Unit 9 psychiatric ward full of patients awaiting nursing home beds

When the pandemic hit the province back in the spring, the Unit 9 psychiatric ward at the Queen Elizabeth Hospital in Charlottetown was emptied of patients to clear the way for potential COVID cases. A few Unit 9 patients were moved to Hillsborough Psychiatric Hospital but most were cleared to return home.

The rush of COVID-19 hospitalizations never happened. 

And instead of returning mental health patients to Unit 9, patients waiting for a spot in a nursing home were moved into that unit — and they’re still there.

“I’m profoundly concerned. And in fact, all the psychiatry group together has been quite urgently advocating for a reopening of psychiatric beds on Unit 9,” said Dr. Heather Keizer, chief of mental health and addictions on P.E.I.

Health and Wellness Minister James Aylward told CBC News that will happen.

Unit 9 at the Queen Elizabeth Hospital is the psychiatric unit but is currently full of patients with dementia. It is a locked unit. (CBC News)

“We do need to go back to reintroducing it as a psychiatric unit,” he said. “Right now we’re targeting for the end of October.”

There are 20 beds in Unit 9 — 17 of them are currently being used by patients with dementia, said Aylward.

While health officials are in the process of locating spots in long-term care facilities, it will take time, said Aylward. He said the patients were transferred to Unit 9 from other units in the hospital as the ward is locked so patients can’t wander, and there’s less stimulation than other units. “It’s a very quiet, serene environment,” he said.

‘We need those beds’

Keizer said the patients there now don’t require a hospital level of care, but do “deserve appropriate and compassionate placement. And that’s not simple. That’s actually quite challenging.”

However, she added, “We need those beds.” 

Psychiatric patients show up who do need specialized in-patient care, she said, as they may be violent or showing extreme distress.

“They do need access to that specialized unit with specialized psychiatric support. We can contain them for some time in the emergency room. But then if they’re in the emergency room, then the emergency beds are not available for medical patients. And so that has a bit of a domino effect.
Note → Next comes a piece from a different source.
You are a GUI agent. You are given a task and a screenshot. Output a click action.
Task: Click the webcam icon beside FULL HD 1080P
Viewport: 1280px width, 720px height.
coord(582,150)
And that’s the distressing piece here,” said Keizer.

There are alternatives to being admitted to hospital, said Aylward.

There are mental health walk-in clinics in Montague, Charlottetown, Summerside and O’Leary.

Health minister James Aylward says the goal is to return Unit 9 to its intended purpose as a psychiatric unit by the end of October. (Sally Pitt/CBC)

Also, early in the pandemic — in April — psychiatric urgent care clinics (PUCCs) were set up at Hillsborough Hospital and Prince County Hospital.  A team of psychologists, crisis nurses, social workers, addictions workers were made available, with psychiatrists available on-call, via tele-health.

The PUCCs are open in the daytimes, until 7 p.m.

Keizer said anyone at serious risk to themselves or others would be admitted.

‘People are just desperate’

Mental health and addictions advocate Ellen Taylor said she’s heard from people who didn’t know the PUCCs existed.

“They’re going to emerg and waiting for a long period of time … and there’s no beds. So they’re having to deal with whatever they’re dealing with at home. And a lot of the families are in crisis with emotional and financial stuff already,” said Taylor. “People are just desperate and it’s really sad.”

Ellen Taylor, an advocate for those struggling with mental health and addictions, says help for people in crisis needs to be readily available. (Sally Pitt/CBC)

To be turned away when someone reaches out for help can be devastating, she said.

There needs to be someone to listen to them and offer help, whether it’s a psychiatrist, a doctor or a counsellor, to “figure out what path they need to take,” said Taylor.

‘We don’t matter’

Another mental health advocate questions why the province chose to clear the mental health patients out of the hospital. “Of all the departments in the hospital when they’re looking for, you know, what can move out, it was mental health care,” said Sarah Stewart-Clark.

“That message alone was that we are, you know, the least important department in the hospital. We don’t matter.” 

Sarah Stewart-Clark, an advocate for people with mental health issues on P.E.I., says it’s telling that the patients uprooted at the hospital were mental health patients. (CBC)

“It pushed out those valuable beds,” she said. “We need those for patients who are seeking health care for their mental health.”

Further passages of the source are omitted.